• **THE PROBLEM**:
Find every line below where the word "agent" occurs. Then say how many there are, giving only the number.

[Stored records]

- Opening Delimiter -

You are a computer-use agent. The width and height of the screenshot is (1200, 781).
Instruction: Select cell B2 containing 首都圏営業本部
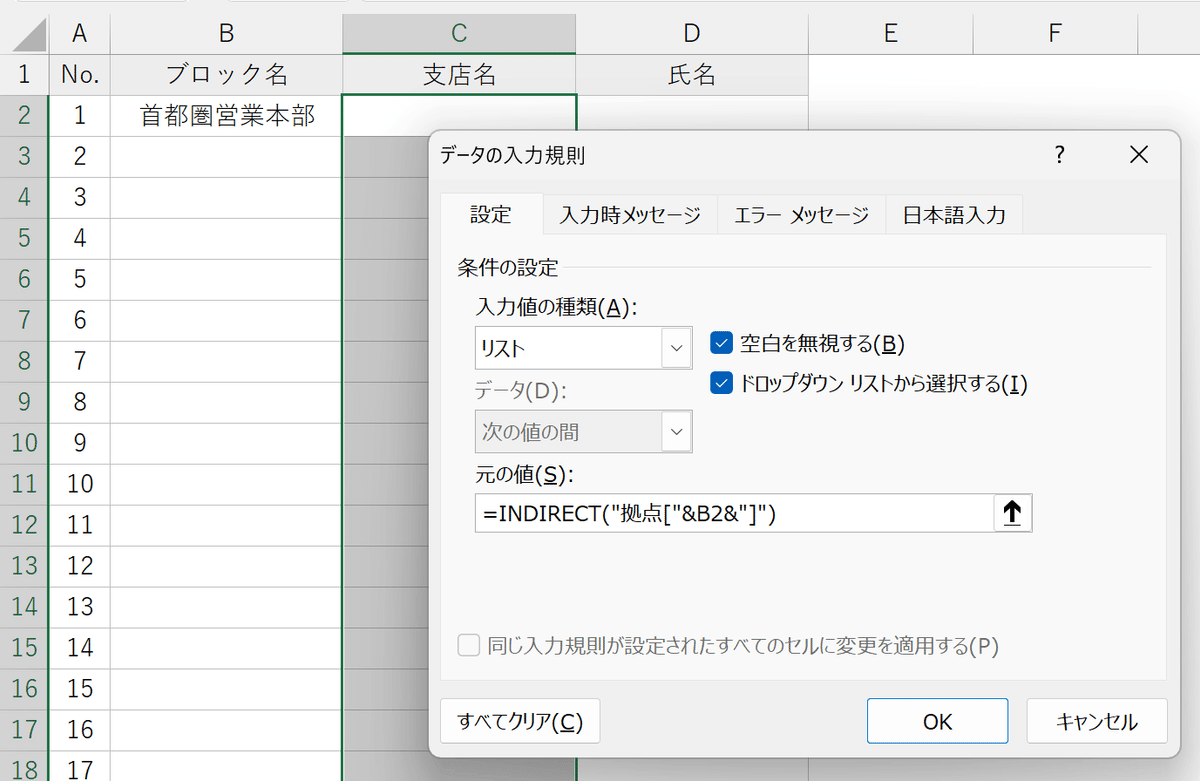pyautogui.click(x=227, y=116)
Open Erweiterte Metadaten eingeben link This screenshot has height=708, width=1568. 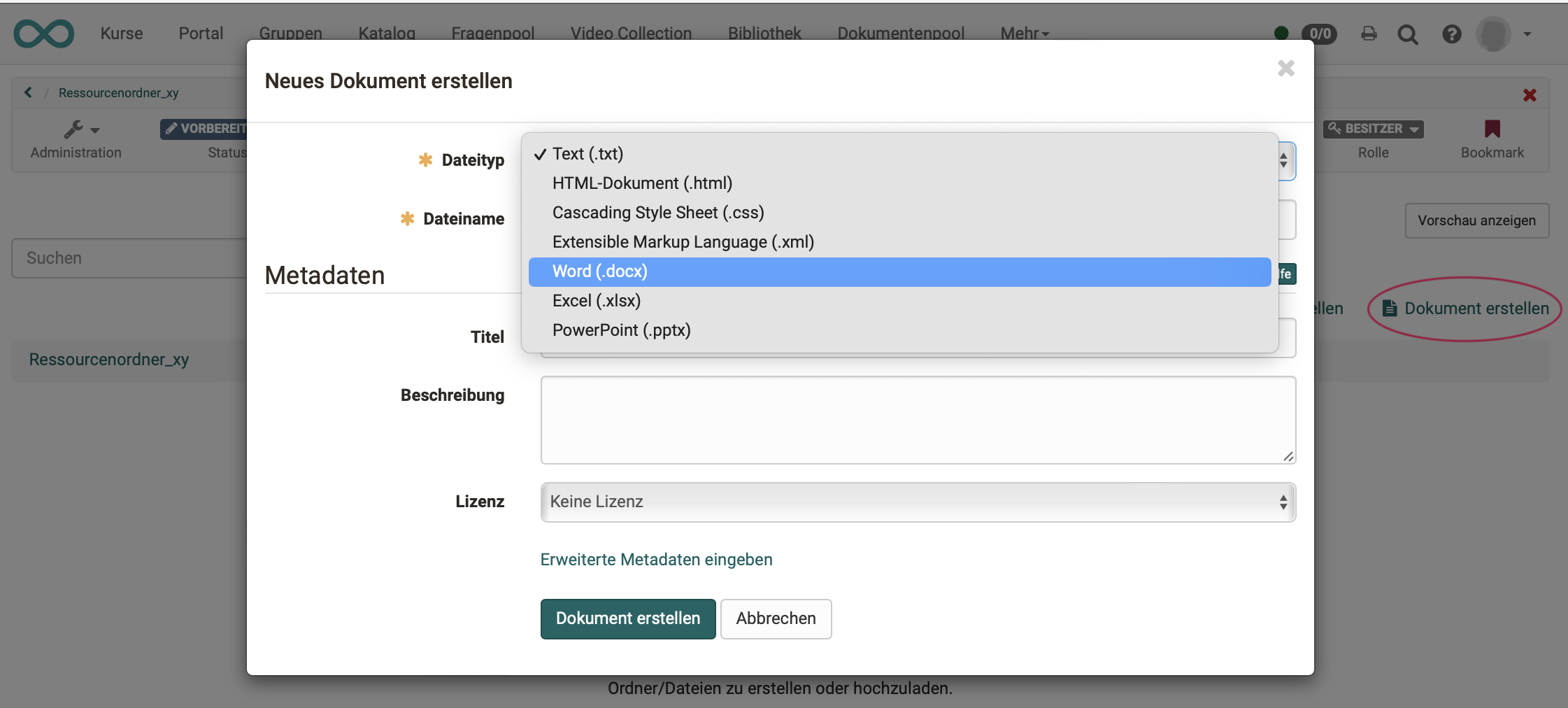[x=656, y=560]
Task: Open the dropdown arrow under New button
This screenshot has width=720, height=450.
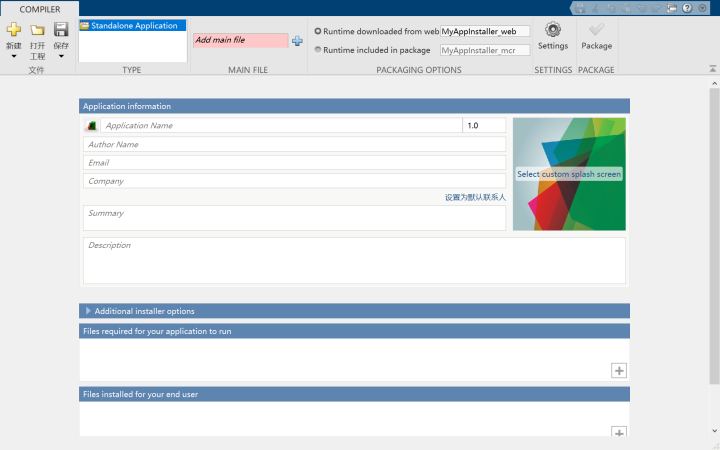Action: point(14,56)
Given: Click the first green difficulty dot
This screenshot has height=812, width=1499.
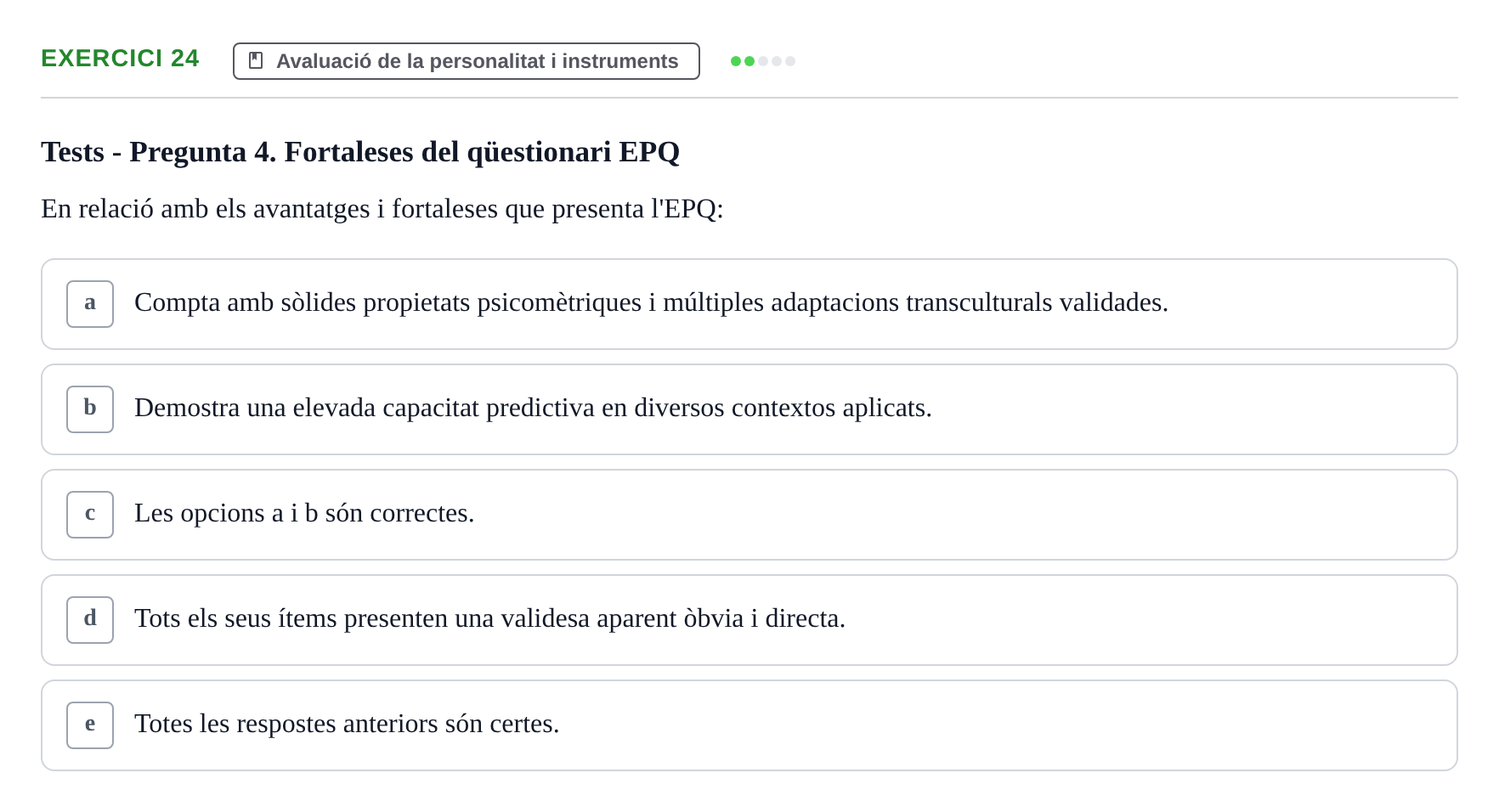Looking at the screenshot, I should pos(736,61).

- Closing Delimiter -
- Opening Delimiter -

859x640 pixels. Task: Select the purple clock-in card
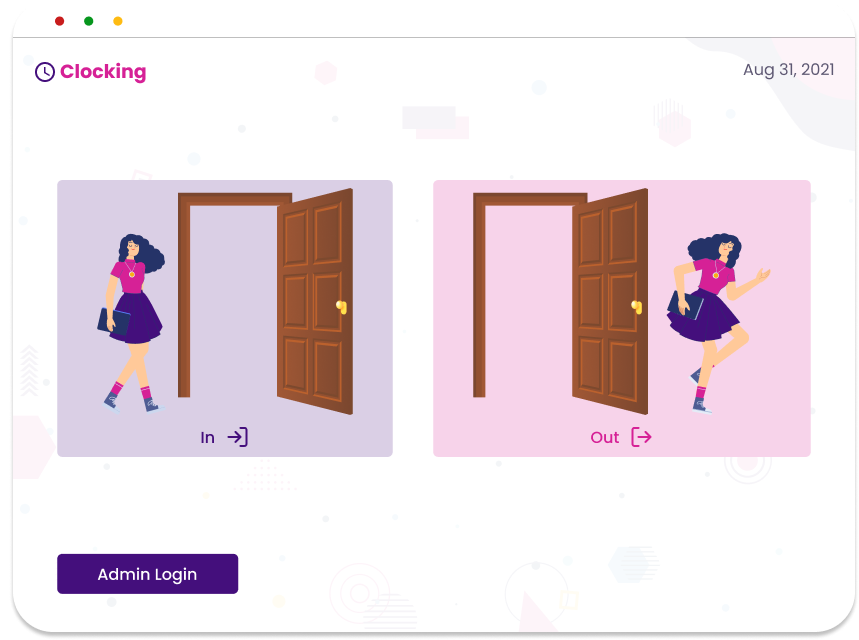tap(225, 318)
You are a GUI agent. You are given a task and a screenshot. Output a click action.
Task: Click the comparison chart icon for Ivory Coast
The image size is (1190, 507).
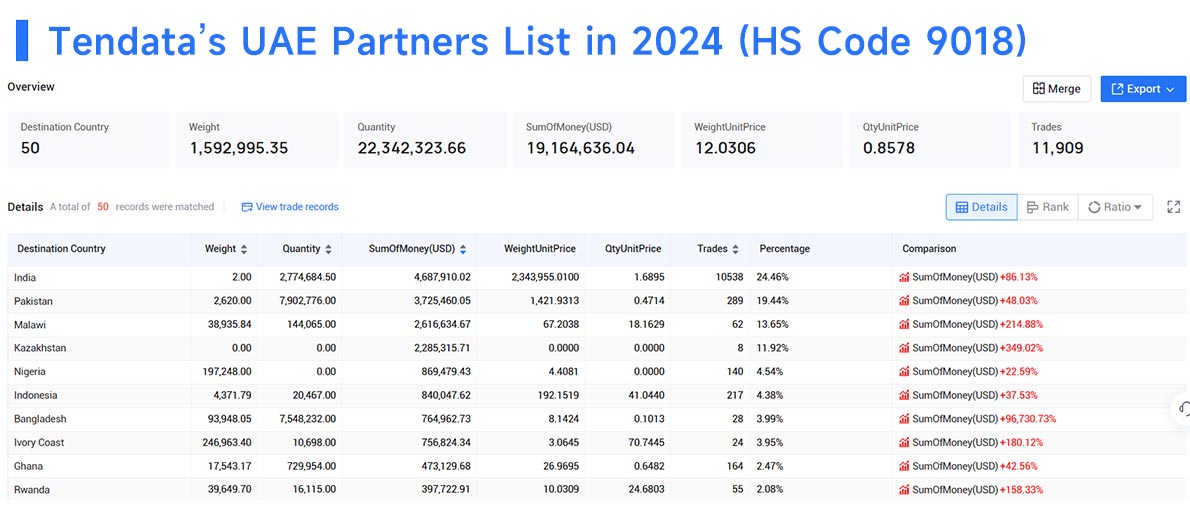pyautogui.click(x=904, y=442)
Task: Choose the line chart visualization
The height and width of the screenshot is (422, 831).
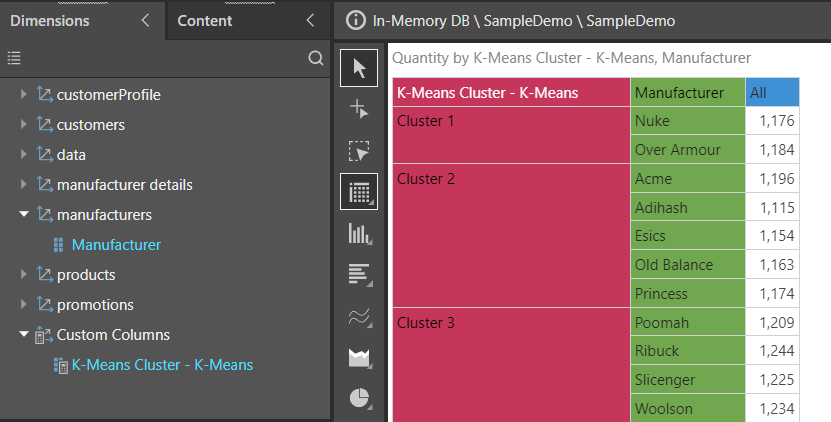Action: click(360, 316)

- Closing Delimiter -

• **SOLUTION FOR THIS PROBLEM**:
2